Smokers: The dentist’s dirty little secret
Is the number one preventable cause of death in the USA a real concern to the dental profession, or are we all just posturing?
When our patients light up that cigarette, the oral cavity takes the initial assault, but dental professionals think their responsibility to “counsel their patients” ends after a childlike scolding and a finger-pointing, saying: “you really should stop smoking.”
No counseling, no solutions, just the same old statement the patient has heard a thousand times.
I often find myself standing in front of rooms full of dental professionals eager to hear what I have to say about the evils of smoking and nicotine addiction. What I never expect is how few hands go up when I ask about their knowledge of nicotine patches, lozenges, gum, and the Rx drugs used for the treatment of smoking cessation.
Is the real reason we choke when it comes to the subject because we aren’t informed? Or if we are being honest, have we given up on the conversation because it is a waste of production time? Dentistry has become so concerned with hourly production that we have chosen to focus on preserving our patient’s smiles with whitening procedures rather than preserving their health by helping them to fight their addiction to nicotine.
Smoking has become the dirty little secret between the patient and the professional. It is like an unspoken agreement: smokers know their dentist won’t give them too much trouble and the dentist knows he or she won’t have to ‘waste’ time on the subject.

MATERIAL PROVIDED:

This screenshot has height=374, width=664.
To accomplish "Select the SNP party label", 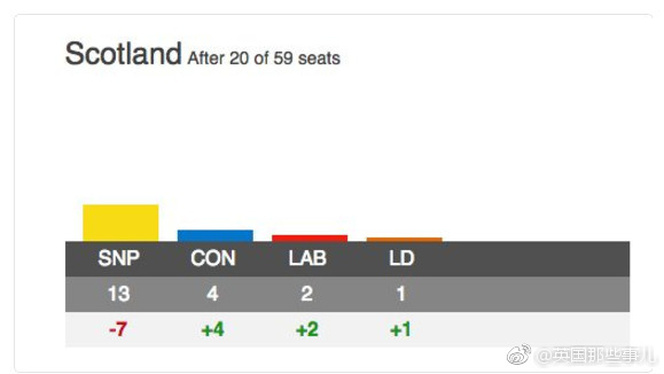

PARTS OF THE EXERCISE:
1) In the article on smokers and dentists, what takes the initial assault when a patient lights a cigarette?
2) Repeat word for word the part of the article on smokers and dentists between "Smokers: The dentist’s" and "of smoking cessation.", inclusive.
3) Name every smoking-cessation treatment that the article on smokers and dentists says the writer asks audiences about.

SOLUTION LIST:
1) The oral cavity.

2)
Smokers: The dentist’s dirty little secret
Is the number one preventable cause of death in the USA a real concern to the dental profession, or are we all just posturing?
When our patients light up that cigarette, the oral cavity takes the initial assault, but dental professionals think their responsibility to “counsel their patients” ends after a childlike scolding and a finger-pointing, saying: “you really should stop smoking.”
No counseling, no solutions, just the same old statement the patient has heard a thousand times.
I often find myself standing in front of rooms full of dental professionals eager to hear what I have to say about the evils of smoking and nicotine addiction. What I never expect is how few hands go up when I ask about their knowledge of nicotine patches, lozenges, gum, and the Rx drugs used for the treatment of smoking cessation.

3)
- Nicotine patches
- Lozenges
- Gum
- Rx drugs used for the treatment of smoking cessation